RECORDS PROVIDED below:
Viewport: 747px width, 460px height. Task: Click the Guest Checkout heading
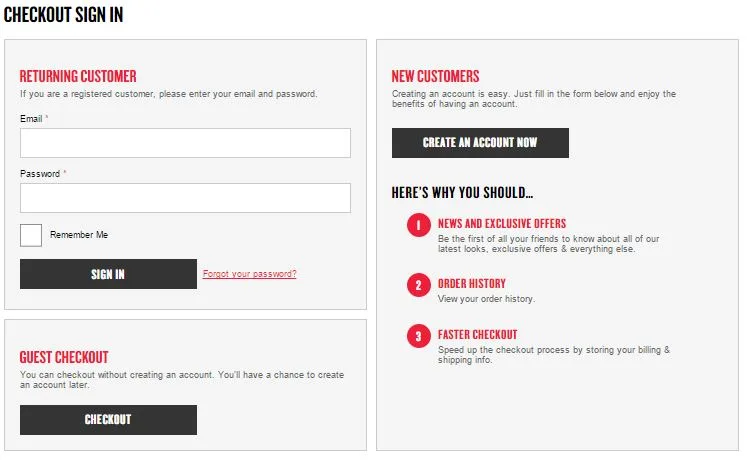tap(64, 357)
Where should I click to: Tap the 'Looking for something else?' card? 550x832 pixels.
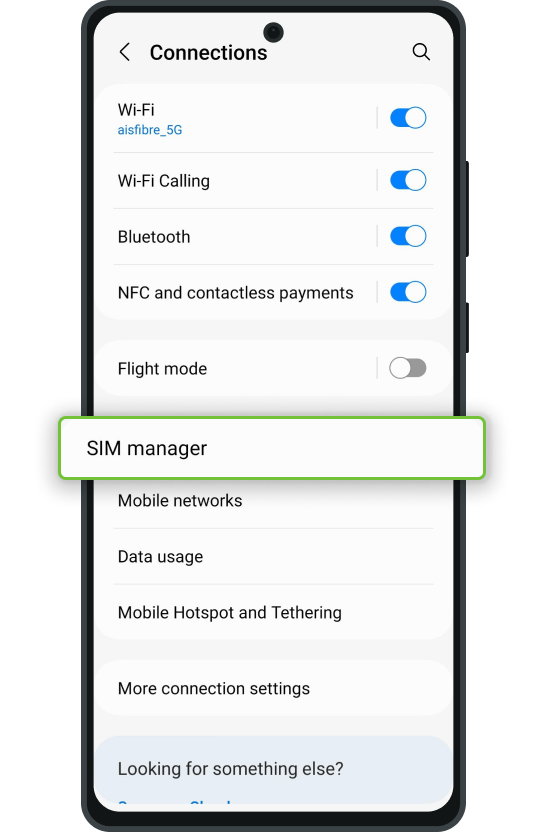[x=273, y=769]
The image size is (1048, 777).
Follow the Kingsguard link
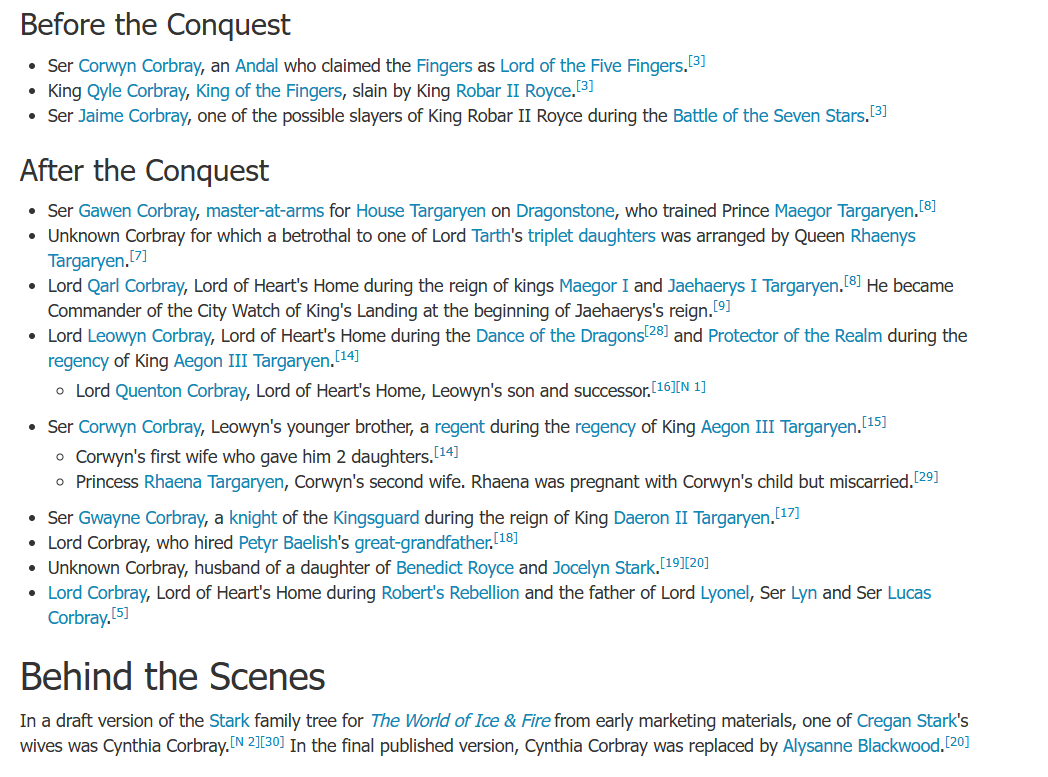coord(376,518)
End of RECORDS PROVIDED.
▸ WORK INSTRUCTIONS: Omit all pictures while transcribing the entries verbatim.

▸ RESPONSE TO THIS TASK:
Viewport: 747px width, 460px height. Task: Click the Guest Checkout heading
tap(64, 357)
Where should I click to: Tap the 'Looking for something else?' card? 550x832 pixels.
[x=273, y=769]
The image size is (1048, 777).
Follow the Kingsguard link
coord(376,518)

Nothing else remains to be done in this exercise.